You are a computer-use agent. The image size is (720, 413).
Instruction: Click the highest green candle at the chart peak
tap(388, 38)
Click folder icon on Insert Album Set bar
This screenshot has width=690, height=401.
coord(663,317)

==

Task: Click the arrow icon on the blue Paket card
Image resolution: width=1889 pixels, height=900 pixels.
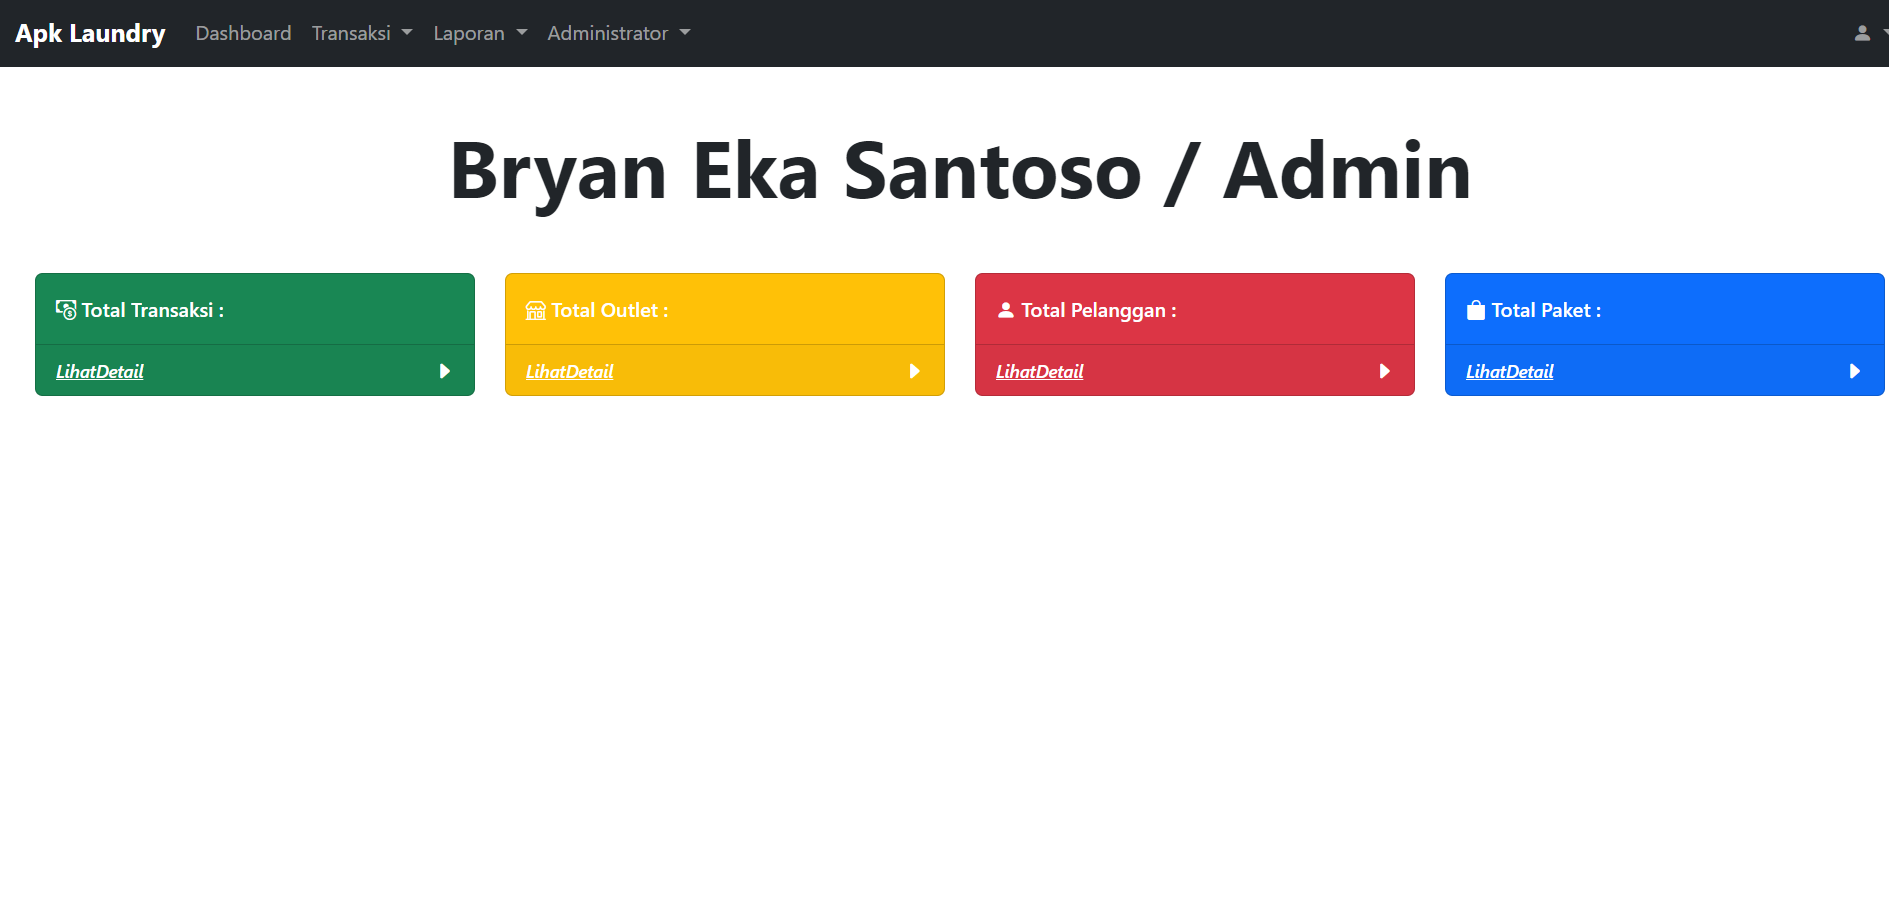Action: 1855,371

# REQUIRED WORK
Please show the lines of the material that contain the string "icon".

# EXERCISE RESPONSE
Click folder icon on Insert Album Set bar
Task: Click the arrow icon on the blue Paket card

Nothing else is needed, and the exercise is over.